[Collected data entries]
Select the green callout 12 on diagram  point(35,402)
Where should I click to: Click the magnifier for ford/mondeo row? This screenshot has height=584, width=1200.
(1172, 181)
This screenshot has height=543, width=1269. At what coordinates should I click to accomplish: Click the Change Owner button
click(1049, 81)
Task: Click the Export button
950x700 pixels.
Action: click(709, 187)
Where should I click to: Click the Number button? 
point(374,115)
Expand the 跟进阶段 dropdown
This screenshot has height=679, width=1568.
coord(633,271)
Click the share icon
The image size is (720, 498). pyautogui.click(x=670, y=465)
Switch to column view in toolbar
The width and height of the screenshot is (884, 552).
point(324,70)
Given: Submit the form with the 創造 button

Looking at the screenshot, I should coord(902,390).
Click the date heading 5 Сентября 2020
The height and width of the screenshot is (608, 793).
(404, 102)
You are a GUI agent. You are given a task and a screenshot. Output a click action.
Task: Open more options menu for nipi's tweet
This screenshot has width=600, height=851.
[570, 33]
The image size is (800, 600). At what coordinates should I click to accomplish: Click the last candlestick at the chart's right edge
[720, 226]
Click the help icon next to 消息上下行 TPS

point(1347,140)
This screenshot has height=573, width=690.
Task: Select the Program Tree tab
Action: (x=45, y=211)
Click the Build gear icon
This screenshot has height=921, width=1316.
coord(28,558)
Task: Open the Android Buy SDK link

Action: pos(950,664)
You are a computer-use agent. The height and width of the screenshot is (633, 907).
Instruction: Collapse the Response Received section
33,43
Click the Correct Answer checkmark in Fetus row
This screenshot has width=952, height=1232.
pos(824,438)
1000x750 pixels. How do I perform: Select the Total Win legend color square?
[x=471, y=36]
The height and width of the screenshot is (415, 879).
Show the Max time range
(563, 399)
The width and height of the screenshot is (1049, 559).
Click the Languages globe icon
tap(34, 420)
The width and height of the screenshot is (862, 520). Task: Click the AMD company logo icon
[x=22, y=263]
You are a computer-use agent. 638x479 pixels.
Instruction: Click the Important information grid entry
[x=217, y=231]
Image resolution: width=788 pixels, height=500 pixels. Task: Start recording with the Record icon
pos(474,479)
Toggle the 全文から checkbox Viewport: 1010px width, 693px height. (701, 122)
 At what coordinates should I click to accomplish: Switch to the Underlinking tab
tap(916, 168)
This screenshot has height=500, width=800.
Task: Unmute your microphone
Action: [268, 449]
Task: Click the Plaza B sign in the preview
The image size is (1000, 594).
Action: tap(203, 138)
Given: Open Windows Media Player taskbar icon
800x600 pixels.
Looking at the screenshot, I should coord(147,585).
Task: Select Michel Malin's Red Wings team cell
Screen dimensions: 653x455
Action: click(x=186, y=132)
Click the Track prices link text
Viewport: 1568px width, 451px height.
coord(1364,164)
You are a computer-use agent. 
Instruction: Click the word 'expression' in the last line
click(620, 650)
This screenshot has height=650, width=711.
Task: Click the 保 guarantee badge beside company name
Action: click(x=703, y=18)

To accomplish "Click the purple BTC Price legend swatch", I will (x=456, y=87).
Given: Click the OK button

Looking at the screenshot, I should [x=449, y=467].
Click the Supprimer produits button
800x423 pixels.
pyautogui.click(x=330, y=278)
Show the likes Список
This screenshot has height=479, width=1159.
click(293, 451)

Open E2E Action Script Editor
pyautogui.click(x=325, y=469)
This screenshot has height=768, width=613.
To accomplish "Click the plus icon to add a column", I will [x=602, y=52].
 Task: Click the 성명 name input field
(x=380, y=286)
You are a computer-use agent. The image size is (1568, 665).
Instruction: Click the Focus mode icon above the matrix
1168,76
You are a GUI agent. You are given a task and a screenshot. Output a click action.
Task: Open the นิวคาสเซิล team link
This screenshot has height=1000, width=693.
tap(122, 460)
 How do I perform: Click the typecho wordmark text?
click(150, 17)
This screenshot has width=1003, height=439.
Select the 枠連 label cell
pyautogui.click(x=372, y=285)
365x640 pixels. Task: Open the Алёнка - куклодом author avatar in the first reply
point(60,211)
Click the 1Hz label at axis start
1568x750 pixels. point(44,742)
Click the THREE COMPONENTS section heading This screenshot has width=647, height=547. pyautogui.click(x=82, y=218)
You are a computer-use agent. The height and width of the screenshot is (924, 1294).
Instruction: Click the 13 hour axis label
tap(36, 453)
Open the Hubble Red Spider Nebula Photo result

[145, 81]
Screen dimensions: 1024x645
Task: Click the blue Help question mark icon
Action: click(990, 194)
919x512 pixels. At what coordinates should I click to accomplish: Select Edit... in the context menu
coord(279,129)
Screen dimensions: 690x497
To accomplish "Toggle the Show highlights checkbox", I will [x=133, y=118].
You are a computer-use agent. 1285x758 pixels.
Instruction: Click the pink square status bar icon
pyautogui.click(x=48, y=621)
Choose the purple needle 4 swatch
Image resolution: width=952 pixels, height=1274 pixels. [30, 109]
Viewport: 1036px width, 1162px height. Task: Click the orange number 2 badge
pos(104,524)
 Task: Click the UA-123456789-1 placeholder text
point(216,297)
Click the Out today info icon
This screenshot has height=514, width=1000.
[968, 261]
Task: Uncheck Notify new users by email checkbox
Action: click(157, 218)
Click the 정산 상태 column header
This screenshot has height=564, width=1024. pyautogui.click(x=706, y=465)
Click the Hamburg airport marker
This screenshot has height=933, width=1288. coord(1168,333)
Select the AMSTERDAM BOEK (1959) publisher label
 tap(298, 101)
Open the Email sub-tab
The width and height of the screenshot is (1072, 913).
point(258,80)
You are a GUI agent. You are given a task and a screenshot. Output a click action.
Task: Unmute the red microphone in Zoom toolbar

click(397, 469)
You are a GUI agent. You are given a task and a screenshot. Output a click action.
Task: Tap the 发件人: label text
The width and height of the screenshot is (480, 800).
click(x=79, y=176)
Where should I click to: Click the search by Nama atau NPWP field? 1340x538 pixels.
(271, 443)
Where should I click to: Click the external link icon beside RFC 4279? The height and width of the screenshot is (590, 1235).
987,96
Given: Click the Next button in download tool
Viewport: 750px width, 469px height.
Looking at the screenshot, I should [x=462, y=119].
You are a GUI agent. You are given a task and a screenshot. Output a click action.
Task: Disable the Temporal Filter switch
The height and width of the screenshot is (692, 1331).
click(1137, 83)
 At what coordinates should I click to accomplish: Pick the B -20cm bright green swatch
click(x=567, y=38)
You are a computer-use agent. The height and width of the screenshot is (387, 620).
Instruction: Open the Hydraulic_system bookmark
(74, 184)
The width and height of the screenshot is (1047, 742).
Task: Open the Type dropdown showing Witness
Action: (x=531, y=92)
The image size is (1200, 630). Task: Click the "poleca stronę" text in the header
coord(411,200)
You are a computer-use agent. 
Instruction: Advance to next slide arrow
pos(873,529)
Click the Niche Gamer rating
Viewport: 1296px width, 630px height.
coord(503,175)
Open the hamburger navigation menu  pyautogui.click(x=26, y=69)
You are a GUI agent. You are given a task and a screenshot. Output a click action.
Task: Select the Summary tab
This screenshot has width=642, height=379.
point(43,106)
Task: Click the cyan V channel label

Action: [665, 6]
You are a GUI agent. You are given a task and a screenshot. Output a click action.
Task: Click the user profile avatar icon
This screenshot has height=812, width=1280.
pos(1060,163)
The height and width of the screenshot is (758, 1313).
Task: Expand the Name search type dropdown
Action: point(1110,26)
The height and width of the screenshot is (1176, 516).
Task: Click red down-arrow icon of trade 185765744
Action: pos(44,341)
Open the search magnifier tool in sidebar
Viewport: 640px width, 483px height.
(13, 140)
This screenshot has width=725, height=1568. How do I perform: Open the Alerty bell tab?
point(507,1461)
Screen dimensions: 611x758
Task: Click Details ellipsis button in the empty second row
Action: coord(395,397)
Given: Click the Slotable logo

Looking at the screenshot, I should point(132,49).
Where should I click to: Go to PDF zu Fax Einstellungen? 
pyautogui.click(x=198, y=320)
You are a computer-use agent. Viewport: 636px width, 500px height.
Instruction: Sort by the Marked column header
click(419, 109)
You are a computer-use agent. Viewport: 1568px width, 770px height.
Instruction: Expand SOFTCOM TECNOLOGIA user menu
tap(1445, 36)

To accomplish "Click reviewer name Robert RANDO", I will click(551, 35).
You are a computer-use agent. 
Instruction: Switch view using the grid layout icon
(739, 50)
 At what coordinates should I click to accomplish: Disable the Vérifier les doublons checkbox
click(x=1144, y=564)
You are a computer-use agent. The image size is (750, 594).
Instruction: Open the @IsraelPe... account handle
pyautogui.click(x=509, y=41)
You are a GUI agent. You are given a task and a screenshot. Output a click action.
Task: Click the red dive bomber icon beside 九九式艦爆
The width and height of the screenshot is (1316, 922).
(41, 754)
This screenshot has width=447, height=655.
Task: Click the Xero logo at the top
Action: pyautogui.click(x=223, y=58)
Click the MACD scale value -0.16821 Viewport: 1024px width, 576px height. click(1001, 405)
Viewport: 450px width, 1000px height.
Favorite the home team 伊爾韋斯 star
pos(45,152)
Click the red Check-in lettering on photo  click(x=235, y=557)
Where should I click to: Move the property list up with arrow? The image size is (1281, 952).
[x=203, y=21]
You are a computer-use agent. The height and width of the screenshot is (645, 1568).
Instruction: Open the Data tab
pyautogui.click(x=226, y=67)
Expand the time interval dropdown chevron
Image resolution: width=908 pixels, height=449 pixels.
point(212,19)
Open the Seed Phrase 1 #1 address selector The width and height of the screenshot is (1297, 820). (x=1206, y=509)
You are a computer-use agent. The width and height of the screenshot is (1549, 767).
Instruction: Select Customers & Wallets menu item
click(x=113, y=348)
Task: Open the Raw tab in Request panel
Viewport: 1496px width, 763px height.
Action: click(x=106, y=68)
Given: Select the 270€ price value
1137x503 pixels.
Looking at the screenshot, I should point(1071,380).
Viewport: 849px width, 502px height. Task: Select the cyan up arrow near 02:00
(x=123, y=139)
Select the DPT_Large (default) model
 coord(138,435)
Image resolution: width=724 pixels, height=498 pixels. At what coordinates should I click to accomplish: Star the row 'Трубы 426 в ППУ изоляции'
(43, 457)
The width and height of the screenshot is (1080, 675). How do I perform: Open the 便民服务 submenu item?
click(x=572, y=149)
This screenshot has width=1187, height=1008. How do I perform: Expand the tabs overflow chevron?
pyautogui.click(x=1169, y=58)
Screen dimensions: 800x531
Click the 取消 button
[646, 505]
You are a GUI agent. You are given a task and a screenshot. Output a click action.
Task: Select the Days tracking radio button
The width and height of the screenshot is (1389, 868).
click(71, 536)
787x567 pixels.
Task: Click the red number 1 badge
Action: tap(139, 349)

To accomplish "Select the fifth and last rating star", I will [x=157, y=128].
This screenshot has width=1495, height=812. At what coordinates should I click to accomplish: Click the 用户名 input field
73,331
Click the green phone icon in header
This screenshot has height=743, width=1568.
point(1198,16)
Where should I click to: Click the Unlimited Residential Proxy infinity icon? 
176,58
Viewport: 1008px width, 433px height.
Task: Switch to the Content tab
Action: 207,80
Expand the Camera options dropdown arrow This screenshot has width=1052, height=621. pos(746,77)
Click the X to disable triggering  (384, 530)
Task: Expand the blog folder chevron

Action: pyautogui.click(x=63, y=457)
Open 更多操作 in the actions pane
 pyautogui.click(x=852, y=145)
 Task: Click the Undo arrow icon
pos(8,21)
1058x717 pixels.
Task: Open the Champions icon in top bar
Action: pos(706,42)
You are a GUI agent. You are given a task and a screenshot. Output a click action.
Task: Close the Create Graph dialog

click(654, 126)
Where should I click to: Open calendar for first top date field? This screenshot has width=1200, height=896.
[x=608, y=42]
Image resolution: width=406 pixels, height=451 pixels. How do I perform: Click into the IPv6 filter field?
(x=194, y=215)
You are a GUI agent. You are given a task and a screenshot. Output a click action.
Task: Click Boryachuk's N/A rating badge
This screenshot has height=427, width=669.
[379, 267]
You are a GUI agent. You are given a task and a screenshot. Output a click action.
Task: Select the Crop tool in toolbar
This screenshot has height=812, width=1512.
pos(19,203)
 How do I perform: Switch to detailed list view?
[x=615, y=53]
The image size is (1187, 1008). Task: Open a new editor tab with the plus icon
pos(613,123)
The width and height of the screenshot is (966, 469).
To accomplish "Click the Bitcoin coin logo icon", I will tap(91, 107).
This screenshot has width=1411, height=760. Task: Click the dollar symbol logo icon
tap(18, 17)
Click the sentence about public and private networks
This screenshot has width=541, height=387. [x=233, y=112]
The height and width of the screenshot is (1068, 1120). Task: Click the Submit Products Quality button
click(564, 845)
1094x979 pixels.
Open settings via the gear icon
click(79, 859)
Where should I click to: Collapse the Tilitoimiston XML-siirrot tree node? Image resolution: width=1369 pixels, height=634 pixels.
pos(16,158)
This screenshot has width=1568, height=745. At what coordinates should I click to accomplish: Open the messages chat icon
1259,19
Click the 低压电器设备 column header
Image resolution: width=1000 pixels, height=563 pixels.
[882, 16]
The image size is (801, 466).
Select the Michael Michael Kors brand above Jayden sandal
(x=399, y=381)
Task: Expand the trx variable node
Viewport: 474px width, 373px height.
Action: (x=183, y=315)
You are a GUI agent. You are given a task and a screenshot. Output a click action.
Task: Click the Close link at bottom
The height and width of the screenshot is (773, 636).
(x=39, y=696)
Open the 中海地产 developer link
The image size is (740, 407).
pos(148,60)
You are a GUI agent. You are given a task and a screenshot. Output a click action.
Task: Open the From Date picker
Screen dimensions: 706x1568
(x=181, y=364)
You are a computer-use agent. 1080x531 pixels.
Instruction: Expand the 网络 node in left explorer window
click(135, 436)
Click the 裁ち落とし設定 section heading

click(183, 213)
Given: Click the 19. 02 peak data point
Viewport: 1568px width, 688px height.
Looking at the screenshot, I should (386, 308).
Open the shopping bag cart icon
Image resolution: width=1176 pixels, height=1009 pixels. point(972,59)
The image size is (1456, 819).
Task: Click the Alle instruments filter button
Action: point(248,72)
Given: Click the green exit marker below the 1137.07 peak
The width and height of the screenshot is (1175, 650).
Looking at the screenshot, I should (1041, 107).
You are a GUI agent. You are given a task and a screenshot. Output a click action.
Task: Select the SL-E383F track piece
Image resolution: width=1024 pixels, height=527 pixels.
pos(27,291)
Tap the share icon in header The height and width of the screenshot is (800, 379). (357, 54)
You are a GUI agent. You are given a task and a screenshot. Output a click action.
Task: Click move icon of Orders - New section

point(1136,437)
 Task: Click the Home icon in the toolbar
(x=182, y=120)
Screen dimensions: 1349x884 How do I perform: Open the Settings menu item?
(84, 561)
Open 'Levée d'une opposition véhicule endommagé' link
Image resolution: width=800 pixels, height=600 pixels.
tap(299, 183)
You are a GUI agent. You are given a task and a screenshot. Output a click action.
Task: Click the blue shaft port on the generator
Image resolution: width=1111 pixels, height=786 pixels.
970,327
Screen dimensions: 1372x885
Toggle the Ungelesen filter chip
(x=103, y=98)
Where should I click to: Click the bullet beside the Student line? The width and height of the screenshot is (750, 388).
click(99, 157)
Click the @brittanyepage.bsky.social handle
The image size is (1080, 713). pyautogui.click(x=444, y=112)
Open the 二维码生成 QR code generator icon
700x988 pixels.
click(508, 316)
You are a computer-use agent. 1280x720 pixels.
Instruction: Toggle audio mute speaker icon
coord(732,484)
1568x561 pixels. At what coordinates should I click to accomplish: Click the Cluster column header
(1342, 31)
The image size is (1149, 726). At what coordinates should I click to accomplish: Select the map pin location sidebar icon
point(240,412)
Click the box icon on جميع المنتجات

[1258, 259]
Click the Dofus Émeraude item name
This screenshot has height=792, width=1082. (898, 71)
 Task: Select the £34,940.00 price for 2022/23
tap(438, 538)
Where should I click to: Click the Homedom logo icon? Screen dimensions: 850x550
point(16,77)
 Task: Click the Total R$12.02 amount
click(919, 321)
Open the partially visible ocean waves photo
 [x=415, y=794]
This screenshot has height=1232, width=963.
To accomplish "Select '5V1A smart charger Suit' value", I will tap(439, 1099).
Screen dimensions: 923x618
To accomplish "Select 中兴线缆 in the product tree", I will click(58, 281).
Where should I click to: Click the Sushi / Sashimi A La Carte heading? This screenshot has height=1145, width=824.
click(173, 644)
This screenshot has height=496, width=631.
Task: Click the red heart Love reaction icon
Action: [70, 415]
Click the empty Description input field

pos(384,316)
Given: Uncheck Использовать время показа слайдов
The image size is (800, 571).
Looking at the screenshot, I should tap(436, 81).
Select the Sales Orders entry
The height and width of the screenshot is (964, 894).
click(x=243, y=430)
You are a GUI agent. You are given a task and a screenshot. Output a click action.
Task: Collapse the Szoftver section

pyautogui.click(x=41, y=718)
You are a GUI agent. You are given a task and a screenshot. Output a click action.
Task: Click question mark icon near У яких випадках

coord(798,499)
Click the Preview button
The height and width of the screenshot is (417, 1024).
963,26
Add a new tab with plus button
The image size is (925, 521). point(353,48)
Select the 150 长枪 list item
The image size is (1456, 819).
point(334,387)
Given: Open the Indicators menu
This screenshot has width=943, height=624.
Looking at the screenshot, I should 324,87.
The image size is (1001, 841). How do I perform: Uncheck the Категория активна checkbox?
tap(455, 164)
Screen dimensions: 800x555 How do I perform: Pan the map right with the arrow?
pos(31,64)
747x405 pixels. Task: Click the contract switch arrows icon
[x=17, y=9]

**INSTRUCTIONS TO FOLLOW**. Each line of the data that contains "rating" belongs in the answer.

**ANSWER**.
Click the Niche Gamer rating
To accomplish "Select the fifth and last rating star", I will [x=157, y=128].
Task: Click Boryachuk's N/A rating badge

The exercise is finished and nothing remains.